(Records from a data collection)
━━━━━━━━
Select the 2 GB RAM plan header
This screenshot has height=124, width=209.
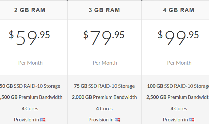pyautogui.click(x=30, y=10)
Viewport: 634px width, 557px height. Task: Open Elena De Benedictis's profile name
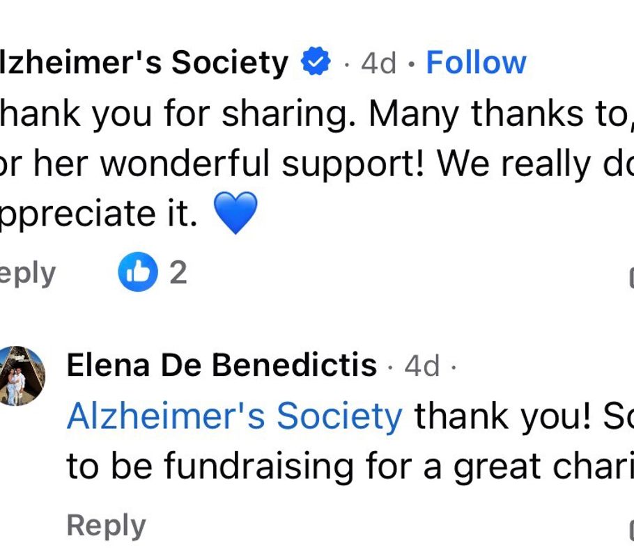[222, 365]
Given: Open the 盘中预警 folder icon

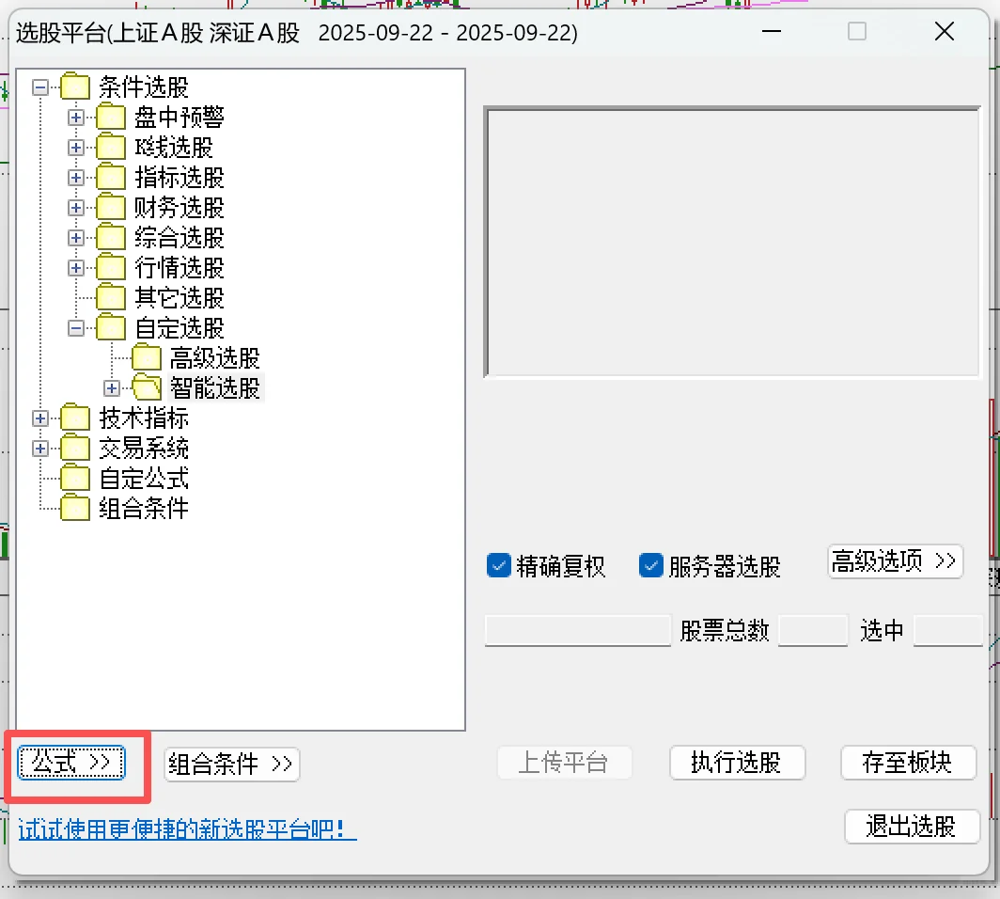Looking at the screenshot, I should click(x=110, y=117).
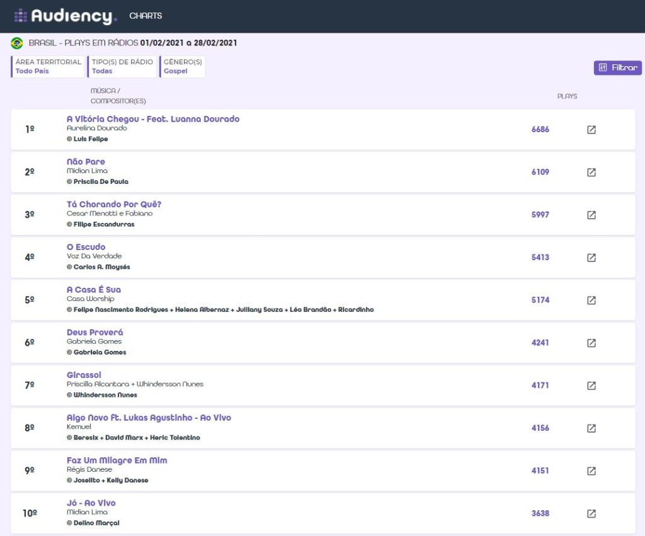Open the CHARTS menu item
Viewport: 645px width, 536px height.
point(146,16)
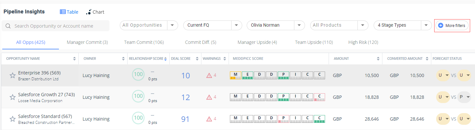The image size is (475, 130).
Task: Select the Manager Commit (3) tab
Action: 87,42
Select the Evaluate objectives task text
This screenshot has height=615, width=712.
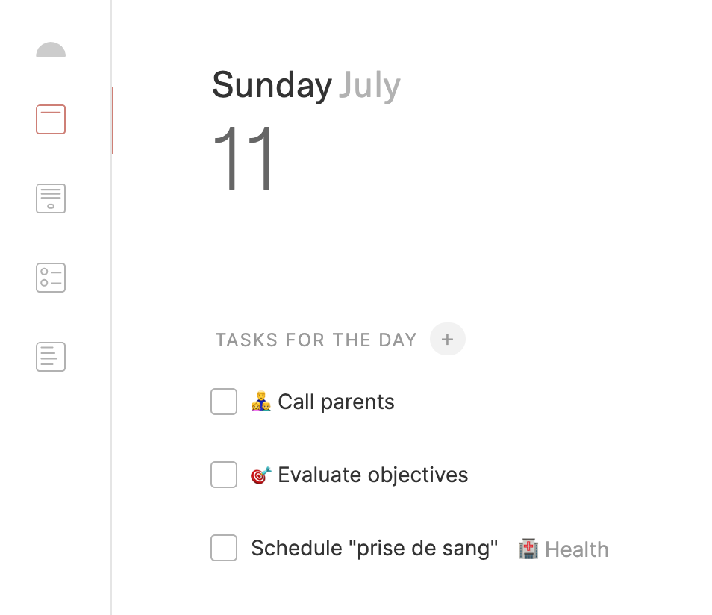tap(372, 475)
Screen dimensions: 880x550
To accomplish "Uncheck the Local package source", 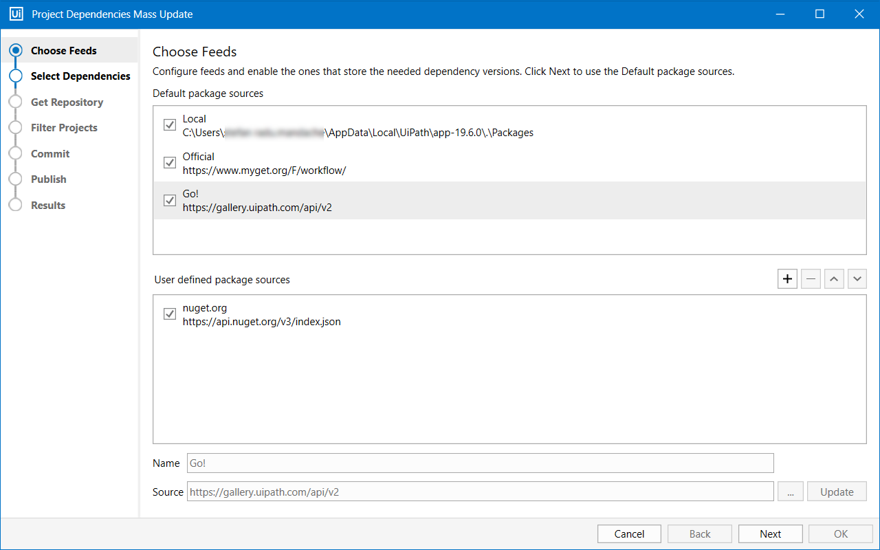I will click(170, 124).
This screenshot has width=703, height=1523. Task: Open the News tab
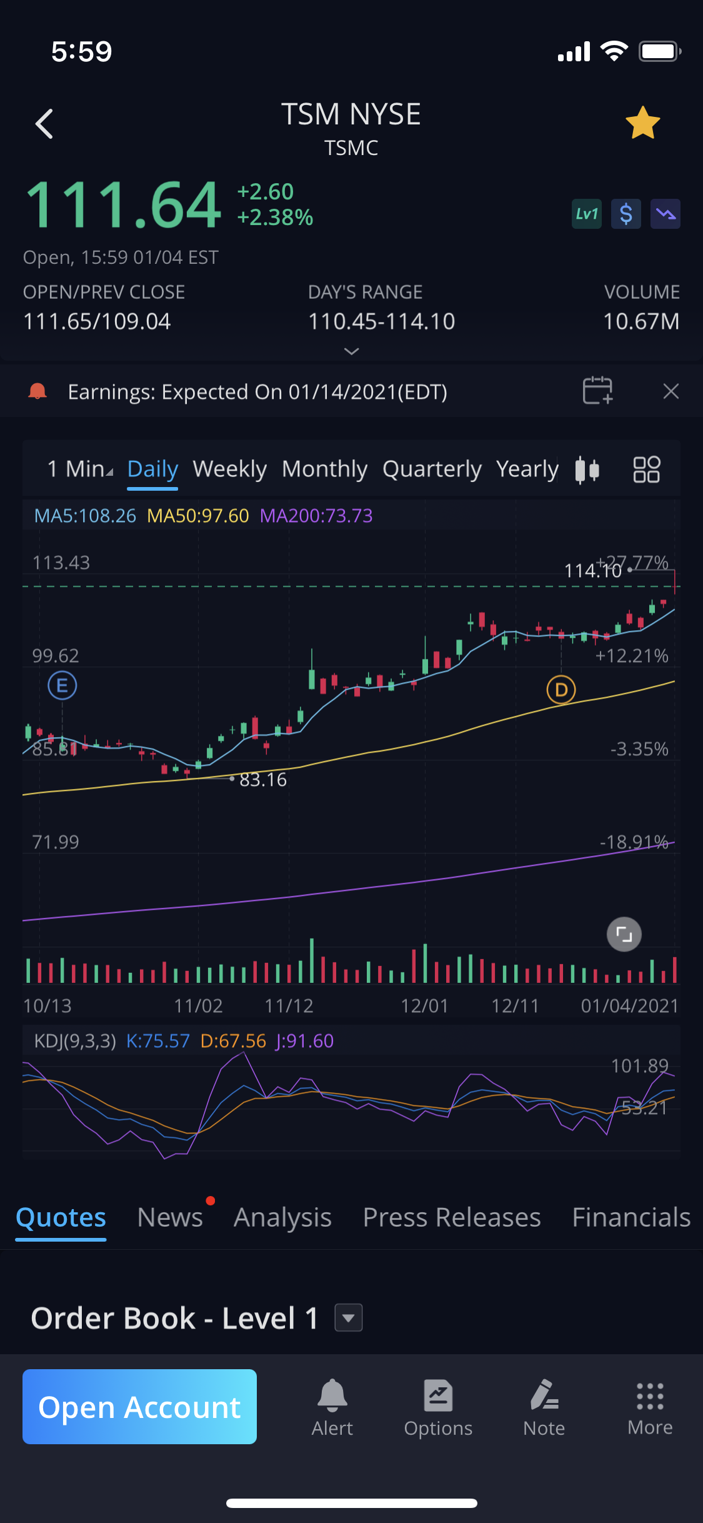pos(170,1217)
━━━━━━━━
§ **What you should do**
Every line from the one containing "This screenshot has width=703, height=1523." through the last line of the records is to be reproduced exactly, with pictures left out and nothing else given.

§ **Result of the exercise**
This screenshot has width=703, height=1523. Task: Open the News tab
pos(170,1217)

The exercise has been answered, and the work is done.